Kaniyannante Chayakkada, the tea shop located in Kaduvamuzhi, the entrance to Erattupetta town, is unique for many reasons. Unlike your average snack shops that offer the more popular vada and samosa, Kaniyannante Chayakkada serves a trademark snack, called the 'Vadi', which has its very origin in the shop.
Vadi, a maida based snack made at the shop, is a unique snack that you will not find anywhere else other than Erattupetta and its surrounding areas. The recipe was developed by Hassan Kani Pandarapparambil, also known as Kaniyannan, around 20 years ago. Later some other bakeries and eateries in the surrounding areas started imitating it, though, none of them tasted the same. After two decades, “Kaniyannate Vadi” remains a favorite for all.
Hassan Kani started the tea-shop in 1955 when he was barely 20-years-old. He then bought a shelf worth Rs. 100, two benches and a rented a small room in a newly built commercial building at Kaduvamuzhi junction. Nothing much has changed in the shop even after 6 decades, except the hands that make Vadi. Kani, who is 81 now, hardly goes to the shop due to old age ailments. Yet his memories are still afresh.

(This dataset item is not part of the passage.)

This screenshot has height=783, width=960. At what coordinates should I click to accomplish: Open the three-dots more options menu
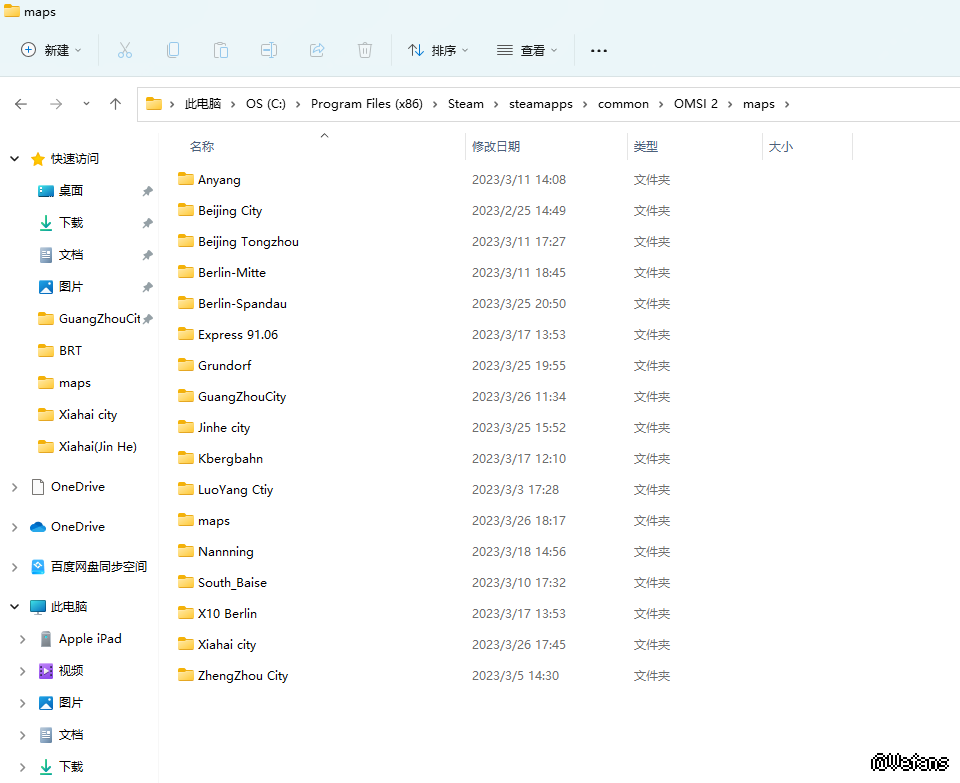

“When I started the shop, I sold only snacks made of rice including freshly made Appams. During that time, for Rs. 1, you could get 32 Appams. Gradually I started making popular snacks like Uzhunnuvada and Parippuvada. But they were all too common. I wanted something special. It is then that the idea of making an easy maida-snack hit me. During the early years, Vadi was sold at a rate of 3 paisas per one. It was an instant hit,” Kani recalls.
Vadi got its huge fanbase only through word of mouth publicity. The shop, which is not even on the roadside, has been swarming with customers ever since. “All the items in our shop costs only Rs. 5 a piece. Yet, we don't press on our customers to pay the amount always. We let them pay what they can. We do not have a proper billing system and customers place the money on the table when they are done,” he said.
He was honored by PC. George MLA two years ago and bestowed with an award by the Kerala Vyapari Vyavasayi Ekopana Samithi (KVVES) Kani claims that his is the oldest shop in the area. The place did not have a board and got named after Kani, or Kaniyannan as he is fondly called, through mouth publicity. When his sons took over the shop, they kept the same name for the shop, “Kaniyannan's Tea-shop.”
Kani was against employing workers at the shop claiming they will not be able to understand the true spirit. Instead, the shop has been looked after by his family all along. The shop is currently run by Kani's youngest son Faizal and eldest grandson Ramees. The shop opens at around 2 pm and close at 8 pm from Monday to Saturday.